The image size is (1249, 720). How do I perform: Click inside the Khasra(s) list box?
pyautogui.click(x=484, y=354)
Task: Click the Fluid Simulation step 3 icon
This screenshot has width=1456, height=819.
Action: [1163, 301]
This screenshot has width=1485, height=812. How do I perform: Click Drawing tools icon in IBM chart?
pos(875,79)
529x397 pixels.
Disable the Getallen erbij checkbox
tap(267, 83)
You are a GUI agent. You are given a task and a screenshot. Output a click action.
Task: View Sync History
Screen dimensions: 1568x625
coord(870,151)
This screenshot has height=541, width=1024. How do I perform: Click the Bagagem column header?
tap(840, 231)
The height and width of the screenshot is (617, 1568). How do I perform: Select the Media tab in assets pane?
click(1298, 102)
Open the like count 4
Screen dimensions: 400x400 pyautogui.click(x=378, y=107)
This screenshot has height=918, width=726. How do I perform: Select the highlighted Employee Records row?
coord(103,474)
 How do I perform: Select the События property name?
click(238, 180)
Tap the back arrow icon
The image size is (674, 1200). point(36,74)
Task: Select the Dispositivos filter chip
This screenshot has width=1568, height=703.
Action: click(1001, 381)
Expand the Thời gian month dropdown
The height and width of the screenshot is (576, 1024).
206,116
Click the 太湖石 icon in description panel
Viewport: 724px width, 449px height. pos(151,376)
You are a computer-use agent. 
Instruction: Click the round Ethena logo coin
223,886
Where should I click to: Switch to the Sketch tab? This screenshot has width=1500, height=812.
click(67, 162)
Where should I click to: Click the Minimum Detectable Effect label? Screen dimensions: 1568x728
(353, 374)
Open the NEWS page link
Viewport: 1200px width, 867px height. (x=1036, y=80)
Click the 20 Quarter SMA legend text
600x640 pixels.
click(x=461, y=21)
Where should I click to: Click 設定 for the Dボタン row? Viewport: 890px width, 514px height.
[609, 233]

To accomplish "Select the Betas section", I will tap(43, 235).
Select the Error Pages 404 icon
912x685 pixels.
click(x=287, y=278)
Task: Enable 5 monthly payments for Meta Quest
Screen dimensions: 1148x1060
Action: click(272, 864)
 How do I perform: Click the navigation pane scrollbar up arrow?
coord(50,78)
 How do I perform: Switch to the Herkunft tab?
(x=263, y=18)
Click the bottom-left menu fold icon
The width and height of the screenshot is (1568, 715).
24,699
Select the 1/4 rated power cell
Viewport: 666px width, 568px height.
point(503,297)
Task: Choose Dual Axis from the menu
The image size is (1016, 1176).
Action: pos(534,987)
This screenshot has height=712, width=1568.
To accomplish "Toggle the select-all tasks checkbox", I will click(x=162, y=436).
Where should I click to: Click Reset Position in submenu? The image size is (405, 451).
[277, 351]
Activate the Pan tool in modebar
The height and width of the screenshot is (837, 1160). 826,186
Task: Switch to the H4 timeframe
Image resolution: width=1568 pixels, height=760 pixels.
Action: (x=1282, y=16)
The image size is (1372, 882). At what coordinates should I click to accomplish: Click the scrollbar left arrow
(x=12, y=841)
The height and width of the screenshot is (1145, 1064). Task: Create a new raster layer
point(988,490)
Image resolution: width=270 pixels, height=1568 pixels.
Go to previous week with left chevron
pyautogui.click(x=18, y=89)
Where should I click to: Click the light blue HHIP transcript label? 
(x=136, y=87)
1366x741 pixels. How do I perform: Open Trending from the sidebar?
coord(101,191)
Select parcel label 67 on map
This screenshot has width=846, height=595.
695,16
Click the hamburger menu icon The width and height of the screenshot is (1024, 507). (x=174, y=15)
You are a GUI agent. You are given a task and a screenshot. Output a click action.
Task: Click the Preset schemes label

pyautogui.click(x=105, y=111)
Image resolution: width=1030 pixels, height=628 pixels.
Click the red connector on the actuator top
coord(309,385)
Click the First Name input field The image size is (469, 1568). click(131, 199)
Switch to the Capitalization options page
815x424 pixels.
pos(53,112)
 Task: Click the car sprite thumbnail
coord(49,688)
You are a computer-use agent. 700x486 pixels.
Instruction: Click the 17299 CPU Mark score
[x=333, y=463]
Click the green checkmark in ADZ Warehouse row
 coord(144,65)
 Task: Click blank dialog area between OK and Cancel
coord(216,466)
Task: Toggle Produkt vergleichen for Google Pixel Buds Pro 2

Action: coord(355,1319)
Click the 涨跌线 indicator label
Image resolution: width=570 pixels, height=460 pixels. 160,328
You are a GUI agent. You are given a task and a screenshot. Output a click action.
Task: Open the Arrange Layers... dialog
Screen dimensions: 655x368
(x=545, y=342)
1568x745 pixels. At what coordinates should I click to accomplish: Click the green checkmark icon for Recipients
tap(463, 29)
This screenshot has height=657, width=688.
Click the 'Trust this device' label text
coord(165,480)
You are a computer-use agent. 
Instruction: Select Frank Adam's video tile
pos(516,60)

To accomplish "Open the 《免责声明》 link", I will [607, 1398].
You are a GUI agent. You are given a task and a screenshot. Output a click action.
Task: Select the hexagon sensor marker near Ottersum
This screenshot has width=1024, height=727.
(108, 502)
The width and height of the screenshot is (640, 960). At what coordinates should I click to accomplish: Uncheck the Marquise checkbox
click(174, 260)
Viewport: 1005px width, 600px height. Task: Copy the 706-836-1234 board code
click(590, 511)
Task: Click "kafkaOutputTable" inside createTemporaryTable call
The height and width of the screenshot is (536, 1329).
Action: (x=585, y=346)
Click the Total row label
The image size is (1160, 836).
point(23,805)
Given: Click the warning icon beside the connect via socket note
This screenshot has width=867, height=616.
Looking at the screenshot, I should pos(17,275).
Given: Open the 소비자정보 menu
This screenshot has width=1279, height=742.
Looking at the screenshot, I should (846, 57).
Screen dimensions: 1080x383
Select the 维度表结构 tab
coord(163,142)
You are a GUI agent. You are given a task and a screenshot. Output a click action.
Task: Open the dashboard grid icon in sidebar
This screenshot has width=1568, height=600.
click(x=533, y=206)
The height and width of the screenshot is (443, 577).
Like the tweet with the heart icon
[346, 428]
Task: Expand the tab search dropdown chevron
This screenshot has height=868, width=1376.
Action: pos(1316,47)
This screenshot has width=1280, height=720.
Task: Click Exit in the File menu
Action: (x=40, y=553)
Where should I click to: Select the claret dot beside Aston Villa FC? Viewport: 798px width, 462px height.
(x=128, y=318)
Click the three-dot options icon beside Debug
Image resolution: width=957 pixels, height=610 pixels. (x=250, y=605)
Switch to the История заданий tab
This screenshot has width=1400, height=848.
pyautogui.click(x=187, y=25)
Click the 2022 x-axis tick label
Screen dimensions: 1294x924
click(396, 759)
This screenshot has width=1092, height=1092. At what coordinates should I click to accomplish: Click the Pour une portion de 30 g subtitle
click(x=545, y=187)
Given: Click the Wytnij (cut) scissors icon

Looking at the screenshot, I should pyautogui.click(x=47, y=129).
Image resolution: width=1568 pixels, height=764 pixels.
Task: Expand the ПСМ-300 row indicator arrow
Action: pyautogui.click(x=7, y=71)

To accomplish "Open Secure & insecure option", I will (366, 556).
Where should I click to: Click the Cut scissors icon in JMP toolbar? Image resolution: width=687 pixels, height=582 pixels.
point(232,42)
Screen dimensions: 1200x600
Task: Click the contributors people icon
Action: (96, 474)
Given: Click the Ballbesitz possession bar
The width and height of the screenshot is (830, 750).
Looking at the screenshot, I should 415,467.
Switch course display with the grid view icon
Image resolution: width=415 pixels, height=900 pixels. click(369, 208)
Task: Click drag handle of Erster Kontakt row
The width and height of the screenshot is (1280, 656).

◆ ◆ ◆ ◆ ◆

Transcribe the records in full, so that each line reads exactly as before.

The image size is (1249, 720). How do I perform: Click inside the Khasra(s) list box?
pyautogui.click(x=484, y=354)
Task: Click the Fluid Simulation step 3 icon
This screenshot has width=1456, height=819.
Action: [1163, 301]
This screenshot has width=1485, height=812. How do I perform: Click Drawing tools icon in IBM chart?
pos(875,79)
529x397 pixels.
Disable the Getallen erbij checkbox
tap(267, 83)
You are a GUI agent. You are given a task and a screenshot. Output a click action.
Task: View Sync History
Screen dimensions: 1568x625
coord(870,151)
This screenshot has height=541, width=1024. How do I perform: Click the Bagagem column header?
tap(840, 231)
The height and width of the screenshot is (617, 1568). How do I perform: Select the Media tab in assets pane?
click(1298, 102)
Open the like count 4
Screen dimensions: 400x400 pyautogui.click(x=378, y=107)
This screenshot has height=918, width=726. How do I perform: Select the highlighted Employee Records row?
coord(103,474)
 How do I perform: Select the События property name?
click(238, 180)
Tap the back arrow icon
The image size is (674, 1200). point(36,74)
Task: Select the Dispositivos filter chip
This screenshot has width=1568, height=703.
Action: click(1001, 381)
Expand the Thời gian month dropdown
The height and width of the screenshot is (576, 1024).
206,116
Click the 太湖石 icon in description panel
Viewport: 724px width, 449px height. pos(151,376)
You are a computer-use agent. 
Instruction: Click the round Ethena logo coin
223,886
Where should I click to: Switch to the Sketch tab? This screenshot has width=1500, height=812.
click(67, 162)
Where should I click to: Click the Minimum Detectable Effect label? Screen dimensions: 1568x728
(353, 374)
Open the NEWS page link
Viewport: 1200px width, 867px height. (x=1036, y=80)
Click the 20 Quarter SMA legend text
600x640 pixels.
click(x=461, y=21)
Where should I click to: Click 設定 for the Dボタン row? Viewport: 890px width, 514px height.
[609, 233]

To accomplish "Select the Betas section", I will tap(43, 235).
Select the Error Pages 404 icon
912x685 pixels.
click(x=287, y=278)
Task: Enable 5 monthly payments for Meta Quest
Screen dimensions: 1148x1060
Action: click(272, 864)
 How do I perform: Click the navigation pane scrollbar up arrow?
coord(50,78)
 How do I perform: Switch to the Herkunft tab?
(x=263, y=18)
Click the bottom-left menu fold icon
The width and height of the screenshot is (1568, 715).
24,699
Select the 1/4 rated power cell
Viewport: 666px width, 568px height.
point(503,297)
Task: Choose Dual Axis from the menu
The image size is (1016, 1176).
Action: pos(534,987)
This screenshot has height=712, width=1568.
To accomplish "Toggle the select-all tasks checkbox", I will click(x=162, y=436).
Where should I click to: Click Reset Position in submenu? The image size is (405, 451).
[277, 351]
Activate the Pan tool in modebar
The height and width of the screenshot is (837, 1160). 826,186
Task: Switch to the H4 timeframe
Image resolution: width=1568 pixels, height=760 pixels.
Action: (x=1282, y=16)
The image size is (1372, 882). At what coordinates should I click to accomplish: Click the scrollbar left arrow
(x=12, y=841)
The height and width of the screenshot is (1145, 1064). Task: Create a new raster layer
point(988,490)
Image resolution: width=270 pixels, height=1568 pixels.
Go to previous week with left chevron
pyautogui.click(x=18, y=89)
Where should I click to: Click the light blue HHIP transcript label? 
(x=136, y=87)
1366x741 pixels. How do I perform: Open Trending from the sidebar?
coord(101,191)
Select parcel label 67 on map
This screenshot has width=846, height=595.
695,16
Click the hamburger menu icon The width and height of the screenshot is (1024, 507). (x=174, y=15)
You are a GUI agent. You are given a task and a screenshot. Output a click action.
Task: Click the Preset schemes label

pyautogui.click(x=105, y=111)
Image resolution: width=1030 pixels, height=628 pixels.
Click the red connector on the actuator top
coord(309,385)
Click the First Name input field The image size is (469, 1568). click(131, 199)
Switch to the Capitalization options page
815x424 pixels.
pos(53,112)
 Task: Click the car sprite thumbnail
coord(49,688)
You are a computer-use agent. 700x486 pixels.
Instruction: Click the 17299 CPU Mark score
[x=333, y=463]
Click the green checkmark in ADZ Warehouse row
 coord(144,65)
 Task: Click blank dialog area between OK and Cancel
coord(216,466)
Task: Toggle Produkt vergleichen for Google Pixel Buds Pro 2

Action: coord(355,1319)
Click the 涨跌线 indicator label
Image resolution: width=570 pixels, height=460 pixels. 160,328
You are a GUI agent. You are given a task and a screenshot. Output a click action.
Task: Open the Arrange Layers... dialog
Screen dimensions: 655x368
(x=545, y=342)
1568x745 pixels. At what coordinates should I click to accomplish: Click the green checkmark icon for Recipients
tap(463, 29)
This screenshot has height=657, width=688.
Click the 'Trust this device' label text
coord(165,480)
You are a computer-use agent. 
Instruction: Select Frank Adam's video tile
pos(516,60)

To accomplish "Open the 《免责声明》 link", I will [607, 1398].
You are a GUI agent. You are given a task and a screenshot. Output a click action.
Task: Select the hexagon sensor marker near Ottersum
This screenshot has width=1024, height=727.
(108, 502)
The width and height of the screenshot is (640, 960). At what coordinates should I click to accomplish: Uncheck the Marquise checkbox
click(174, 260)
Viewport: 1005px width, 600px height. Task: Copy the 706-836-1234 board code
click(590, 511)
Task: Click "kafkaOutputTable" inside createTemporaryTable call
The height and width of the screenshot is (536, 1329).
Action: (x=585, y=346)
Click the Total row label
The image size is (1160, 836).
point(23,805)
Given: Click the warning icon beside the connect via socket note
This screenshot has width=867, height=616.
Looking at the screenshot, I should pos(17,275).
Given: Open the 소비자정보 menu
This screenshot has width=1279, height=742.
Looking at the screenshot, I should (846, 57).
Screen dimensions: 1080x383
Select the 维度表结构 tab
coord(163,142)
You are a GUI agent. You are given a task and a screenshot. Output a click action.
Task: Open the dashboard grid icon in sidebar
This screenshot has width=1568, height=600.
click(x=533, y=206)
The height and width of the screenshot is (443, 577).
Like the tweet with the heart icon
[346, 428]
Task: Expand the tab search dropdown chevron
This screenshot has height=868, width=1376.
Action: pos(1316,47)
This screenshot has width=1280, height=720.
Task: Click Exit in the File menu
Action: (x=40, y=553)
Where should I click to: Select the claret dot beside Aston Villa FC? Viewport: 798px width, 462px height.
(x=128, y=318)
Click the three-dot options icon beside Debug
Image resolution: width=957 pixels, height=610 pixels. (x=250, y=605)
Switch to the История заданий tab
This screenshot has width=1400, height=848.
pyautogui.click(x=187, y=25)
Click the 2022 x-axis tick label
Screen dimensions: 1294x924
click(396, 759)
This screenshot has width=1092, height=1092. At what coordinates should I click to accomplish: Click the Pour une portion de 30 g subtitle
click(x=545, y=187)
Given: Click the Wytnij (cut) scissors icon

Looking at the screenshot, I should pyautogui.click(x=47, y=129).
Image resolution: width=1568 pixels, height=764 pixels.
Task: Expand the ПСМ-300 row indicator arrow
Action: pyautogui.click(x=7, y=71)

To accomplish "Open Secure & insecure option", I will (366, 556).
Where should I click to: Click the Cut scissors icon in JMP toolbar? Image resolution: width=687 pixels, height=582 pixels.
point(232,42)
Screen dimensions: 1200x600
Task: Click the contributors people icon
Action: (96, 474)
Given: Click the Ballbesitz possession bar
The width and height of the screenshot is (830, 750).
Looking at the screenshot, I should 415,467.
Switch course display with the grid view icon
Image resolution: width=415 pixels, height=900 pixels. click(369, 208)
Task: Click drag handle of Erster Kontakt row
The width and height of the screenshot is (1280, 656).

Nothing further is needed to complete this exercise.